**Task to carry out**
Edit the passage of the text on early discharge after valve replacement from "Stenosis severity was" to "3.6%; P > 0.99).", substituting "same-day discharge group" for "SDD group".

**Extract provided**
=== Section Start ===

Delayed Pacemaker Placement



> 0.99




> 0.99

Cardiovascular Readmission




Stenosis severity was similar between the study and control arms. Additionally, procedural characteristics were comparable between the groups, with trends toward greater use of embolic protection among the next-day discharge patients (28.9% vs 17.2%; P = 0.20) and higher use of self-expanding valves in the SDD group (17.2% vs 7.0%; P = 0.14).

At 30 days, aortic valve mean gradient trended higher for those discharged home the next day (12.5 vs 10.6 mm Hg; P = 0.05) and the average peak velocity was similar between the two groups (2.5 vs 2.2 m/s; P = 0.06). Lastly, the percentage of patients with NYHA class III or greater symptoms at 30-day follow-up was similar between the two groups (3.2% vs 3.6%; P > 0.99).

Reimbursement Questions

Généreux said that regardless of whether a patient is discharged home the same day or the next day, early discharge should be the goal for appropriate patients. “Obviously when you finish at 4 PM or 5 PM, the patient kind of missed the window to be discharged safely home because you still want to observe him for 6-8 hours and you don't want to discharge the guy at midnight,” he said. “But when you have a length of stay less than 24 hours after a valve replacement, I think this is pretty good and this is what we should aim for.”

=== Section End ===

**Dataset**
=== Section Start ===

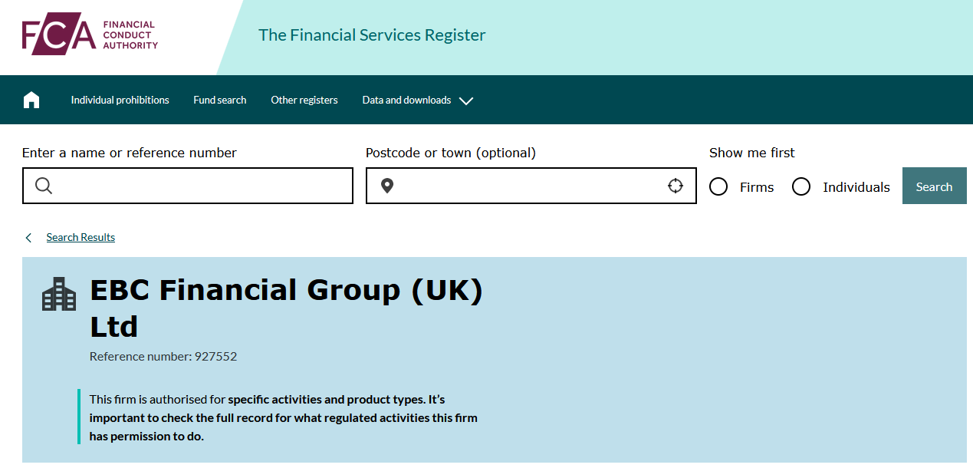The image size is (973, 468).
Task: Open Other registers menu item
Action: (304, 100)
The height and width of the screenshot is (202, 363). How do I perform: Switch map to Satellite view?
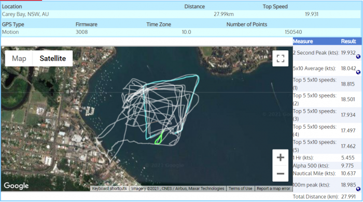[52, 59]
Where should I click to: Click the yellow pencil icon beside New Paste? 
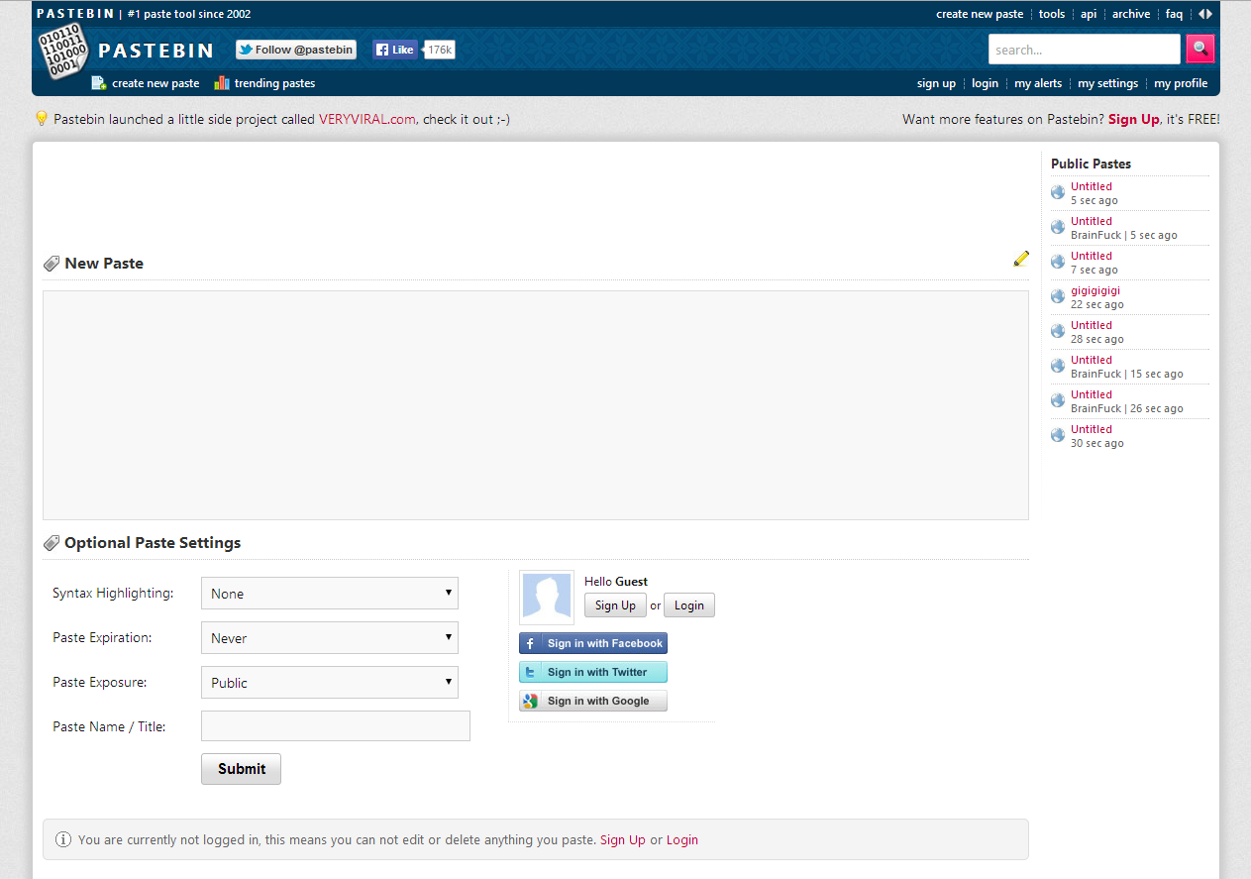click(1021, 259)
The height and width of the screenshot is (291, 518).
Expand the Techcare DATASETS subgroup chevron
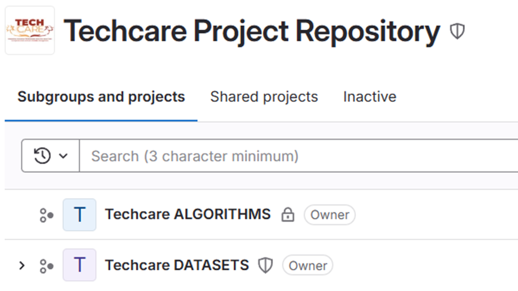[22, 266]
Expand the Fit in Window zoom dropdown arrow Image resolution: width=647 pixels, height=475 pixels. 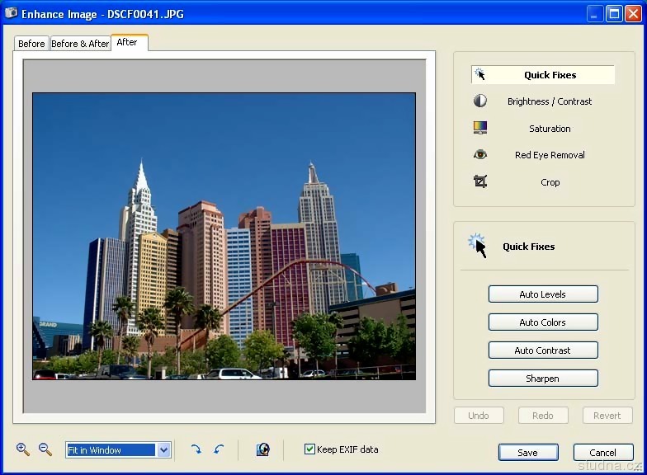[x=163, y=450]
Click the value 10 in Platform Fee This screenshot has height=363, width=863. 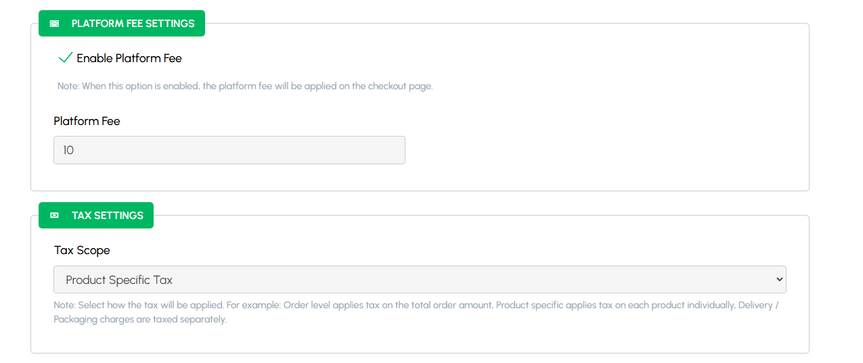pyautogui.click(x=68, y=150)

=== Section End ===

**Solution**
Stenosis severity was similar between the study and control arms. Additionally, procedural characteristics were comparable between the groups, with trends toward greater use of embolic protection among the next-day discharge patients (28.9% vs 17.2%; P = 0.20) and higher use of self-expanding valves in the same-day discharge group (17.2% vs 7.0%; P = 0.14).

At 30 days, aortic valve mean gradient trended higher for those discharged home the next day (12.5 vs 10.6 mm Hg; P = 0.05) and the average peak velocity was similar between the two groups (2.5 vs 2.2 m/s; P = 0.06). Lastly, the percentage of patients with NYHA class III or greater symptoms at 30-day follow-up was similar between the two groups (3.2% vs 3.6%; P > 0.99).